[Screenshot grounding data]
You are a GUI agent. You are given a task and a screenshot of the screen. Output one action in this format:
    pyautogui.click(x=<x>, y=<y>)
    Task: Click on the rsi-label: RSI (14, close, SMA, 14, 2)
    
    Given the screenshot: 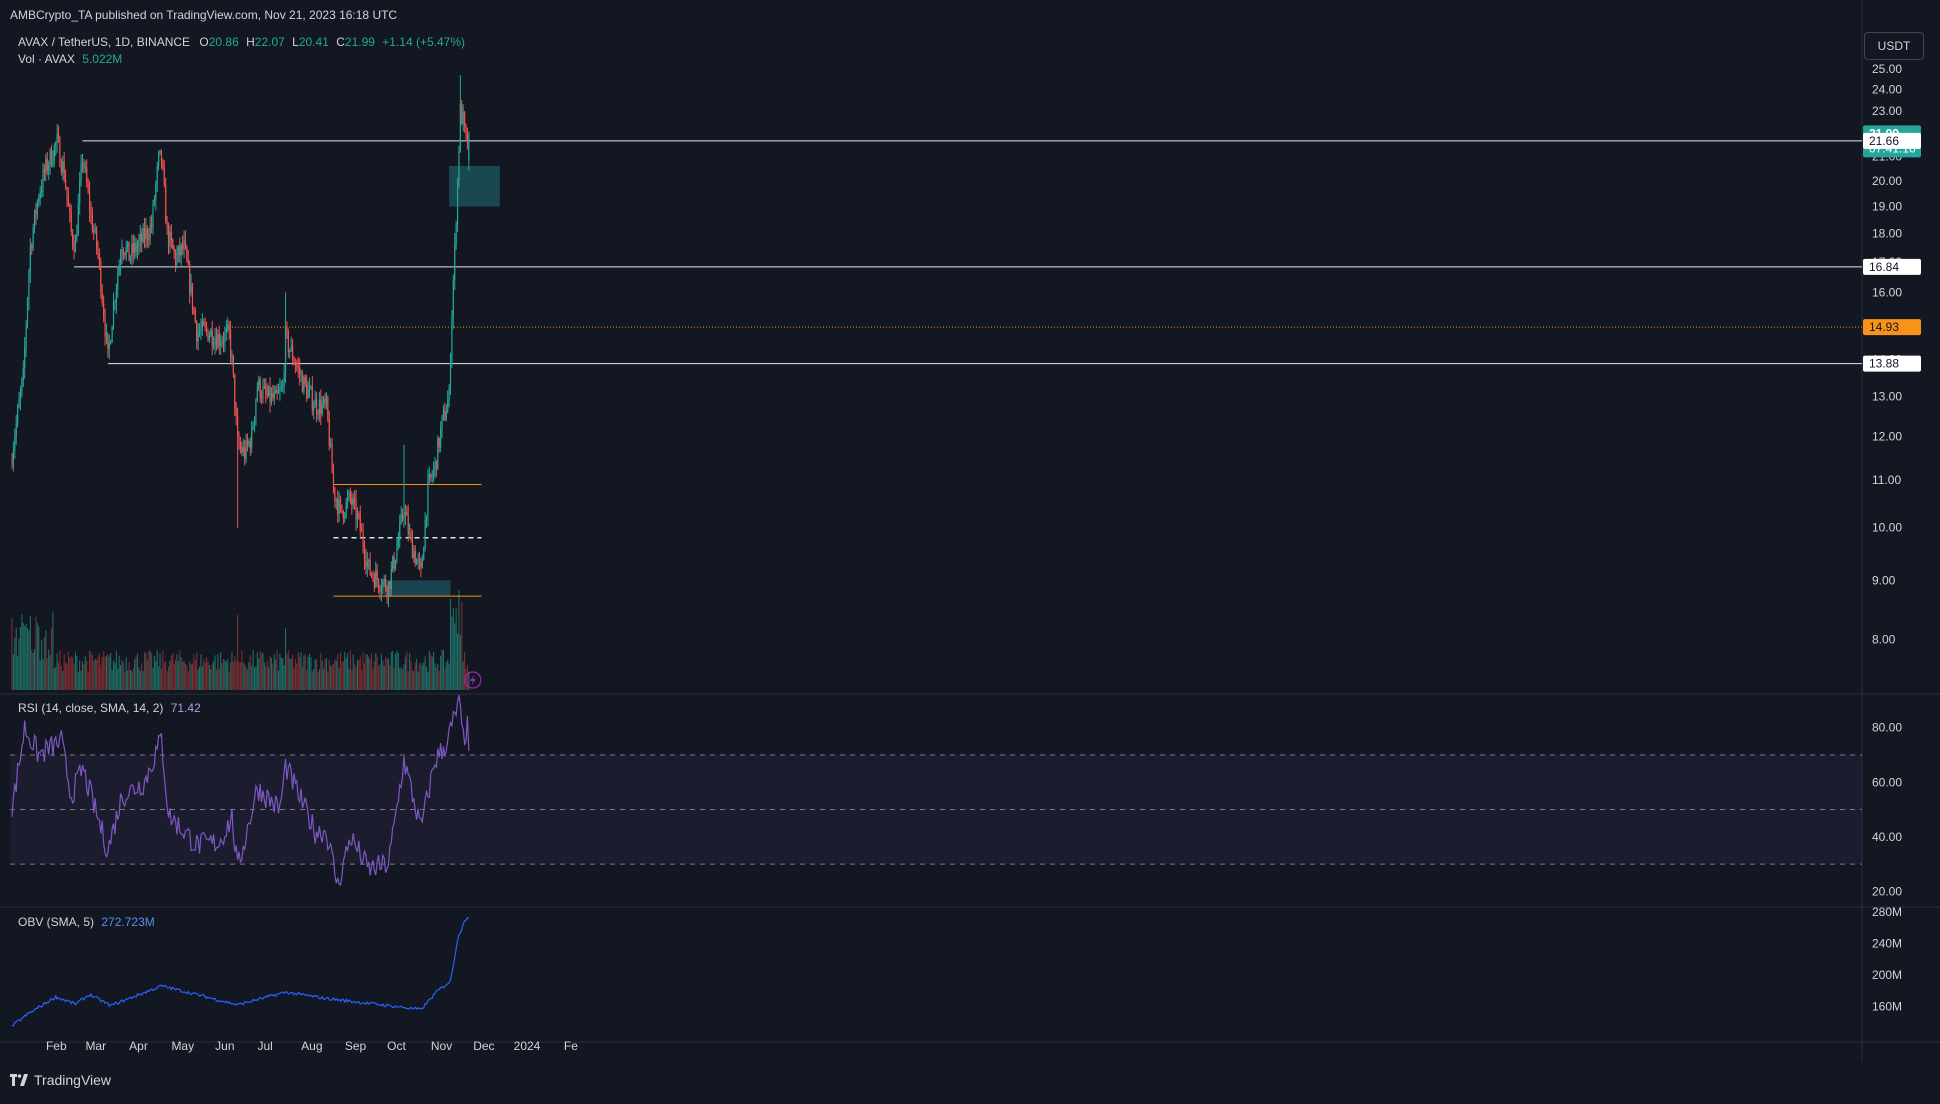 What is the action you would take?
    pyautogui.click(x=91, y=708)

◆ **What is expected**:
Starting at the first line and ending at the line containing "Task: Click on", rewrite the lines with "screenshot" swapped for "screen capture". Keep everything else the same.

◆ **Exercise response**:
You are a GUI agent. You are given a task and a screen capture of the screen. Output one action in this format:
    pyautogui.click(x=<x>, y=<y>)
    Task: Click on the rsi-label: RSI (14, close, SMA, 14, 2)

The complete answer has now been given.